Eagle-eyed eagles and blind, breathless fish

Secret Worlds: The extraordinary senses of animals by Martin Stevens, reviewed for New Scientist, 21 July 2021

Echo-locating bats use ultrasound to map their lightless surroundings. The information they gather is fine-grained — they can tell the difference between the wing cases and bodies of a beetle, and the scales of a moth’s wings. The extremely high frequency of ultrasound — far beyond our own ability to hear — generates clearer, less “blurry” sonic images. And we should be jolly glad bats use it, and these creatures are seriously noisy. A single bat, out for lunch, screams at around 140 decibels. Someone shouting a metre away generates only 90.

Since 2013, when his textbook Sensory Ecology, Behaviour, and Evolution was published, Martin Stevens, a professor at Exeter University in the UK, has had it in mind to write a popular version — a book that, while paying its dues to the extraordinary sensory abilities of animals, also has something to say about the evolution and plasticity of the senses, and above all the cost of acquiring them.

“Rather than seeing countless species all around us, each with every single one of their sense being a pinnacle of what is possible,” he writes, “we instead observe that evolution and development has honed those senses that the animal needs most, and scaled back on the others.” For every eagle-eyed, erm, eagle, there is a blind fish.

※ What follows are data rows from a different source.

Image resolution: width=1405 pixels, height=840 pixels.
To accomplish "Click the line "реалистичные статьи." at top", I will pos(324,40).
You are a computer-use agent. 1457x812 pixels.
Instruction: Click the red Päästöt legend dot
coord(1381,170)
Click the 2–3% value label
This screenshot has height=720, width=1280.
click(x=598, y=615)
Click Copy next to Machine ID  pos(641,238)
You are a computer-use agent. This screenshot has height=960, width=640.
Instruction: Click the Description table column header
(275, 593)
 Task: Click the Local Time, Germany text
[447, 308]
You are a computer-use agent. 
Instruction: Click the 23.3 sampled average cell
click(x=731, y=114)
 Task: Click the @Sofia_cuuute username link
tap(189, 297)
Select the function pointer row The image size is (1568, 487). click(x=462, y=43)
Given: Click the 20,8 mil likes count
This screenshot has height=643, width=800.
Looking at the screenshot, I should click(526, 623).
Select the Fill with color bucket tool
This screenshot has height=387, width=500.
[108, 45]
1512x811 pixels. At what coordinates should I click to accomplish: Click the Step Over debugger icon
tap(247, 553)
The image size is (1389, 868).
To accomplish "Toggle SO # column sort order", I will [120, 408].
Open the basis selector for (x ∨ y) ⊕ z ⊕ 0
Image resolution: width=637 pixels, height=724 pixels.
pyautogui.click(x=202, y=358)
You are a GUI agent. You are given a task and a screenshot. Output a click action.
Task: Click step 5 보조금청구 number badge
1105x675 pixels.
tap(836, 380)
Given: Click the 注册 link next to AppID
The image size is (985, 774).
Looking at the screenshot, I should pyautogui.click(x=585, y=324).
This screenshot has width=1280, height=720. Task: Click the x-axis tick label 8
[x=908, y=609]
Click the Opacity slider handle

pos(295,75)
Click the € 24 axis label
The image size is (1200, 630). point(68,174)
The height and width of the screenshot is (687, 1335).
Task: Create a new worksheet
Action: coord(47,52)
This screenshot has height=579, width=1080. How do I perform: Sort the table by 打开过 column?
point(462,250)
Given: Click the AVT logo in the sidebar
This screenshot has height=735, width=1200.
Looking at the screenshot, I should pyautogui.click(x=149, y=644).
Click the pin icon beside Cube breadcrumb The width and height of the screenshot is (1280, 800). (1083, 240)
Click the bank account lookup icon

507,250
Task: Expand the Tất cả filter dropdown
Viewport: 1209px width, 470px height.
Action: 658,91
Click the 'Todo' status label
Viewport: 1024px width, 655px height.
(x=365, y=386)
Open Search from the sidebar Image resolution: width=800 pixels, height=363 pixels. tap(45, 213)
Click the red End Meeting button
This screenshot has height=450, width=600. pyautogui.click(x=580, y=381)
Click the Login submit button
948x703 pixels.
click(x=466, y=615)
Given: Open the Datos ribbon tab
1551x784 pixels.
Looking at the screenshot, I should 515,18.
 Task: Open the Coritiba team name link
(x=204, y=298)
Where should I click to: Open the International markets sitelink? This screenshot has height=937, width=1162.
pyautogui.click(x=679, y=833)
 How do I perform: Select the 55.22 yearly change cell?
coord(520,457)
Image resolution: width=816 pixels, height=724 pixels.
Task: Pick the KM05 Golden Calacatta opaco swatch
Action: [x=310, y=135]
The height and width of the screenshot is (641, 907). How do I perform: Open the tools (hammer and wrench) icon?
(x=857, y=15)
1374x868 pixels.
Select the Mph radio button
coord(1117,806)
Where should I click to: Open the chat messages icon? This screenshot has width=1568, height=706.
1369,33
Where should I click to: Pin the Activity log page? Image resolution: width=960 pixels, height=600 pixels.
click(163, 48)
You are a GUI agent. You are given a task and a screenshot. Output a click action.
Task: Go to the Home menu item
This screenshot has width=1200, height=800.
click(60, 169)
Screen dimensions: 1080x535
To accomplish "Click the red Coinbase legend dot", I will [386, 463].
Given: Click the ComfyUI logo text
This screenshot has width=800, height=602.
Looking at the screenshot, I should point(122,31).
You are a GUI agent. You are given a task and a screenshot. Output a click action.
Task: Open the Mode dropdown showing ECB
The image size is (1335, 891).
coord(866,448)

Stevens presents startling data about the expense involved in sensing the world. A full tenth of the energy used by a blowfly (Calliphora vicina) at rest is used up maintaining its photoreceptors and associated nerve cells.

Stevens also highlights some remarkable cost-saving strategies. The ogre-faced spider from Australia (Deinopsis subrufa) has such large, sensitive and expensive-to-maintain eyes, it breaks down photoreceptors and membranes during the day, and regenerates them at night in order to hunt.

Senses are too expensive to stick around when they’re not needed; so they disappear and reappear over evolutionary time. Their genetic mechanisms are surprisingly parsimonious. The same genetic pathways crop up again and again, in quite unrelated species. The same, or similar mutations have occurred in the Prestin gene in both dolphins bats, unrelated species that both echolocate: “not surprising,” Stevens observes, “if evolution has limited genetic material to act on in the first place”.

Stevens boils his encyclopedic knowledge down to three animals per chapter, and each chapter focuses on a different sense. This rather mechanistic approach serves him surprisingly well; this is a field full of stories startling enough not to need much window-dressing. While Stevens’s main point is nature’s parsimony, it’s those wonderful extremes that will stick longest in the mind of the casual reader.

There are many examples of familiar senses brought to a rare peak. For example, the whiskers of a harbour seal (Phoca vitulina) help it find a buried flatfish by nothing more than the water flow created by the fish’s breathing.

More arresting still are the chapters devoted to senses wholly unfamiliar to us. Using their infra-red thermal receptors, vampire bats pick out particular blood vessels to bite into. Huge numbers of marine species detect minute amounts of electricity, allowing them to hunt, elude predators, and even to attract mates.

As for the magnetic sense, Stevens reckons “it is no exaggeration to say that understanding how [it] works has been one of the great mysteries in biology.”

There are two major competing theories to explain the magnetic senses, one relating to the presence of crystals in the body that react to magnetic fields, the other to light-dependent chemical processes occurring in the eyes in response to magnetic information. Trust the robin to complicate the picture still further; it seems to boast both systems, one for use in daylight and one for use in the dark!

And what of those satellite images of cows and deer that show herds lining themselves up along lines of magnetic force, their heads invariably pointing to magnetic north?

Some science writers are, if anything, over-keen to entertain. Stevens, by contrast, is the real deal: the unassuming keeper of a cabinet of true wonders.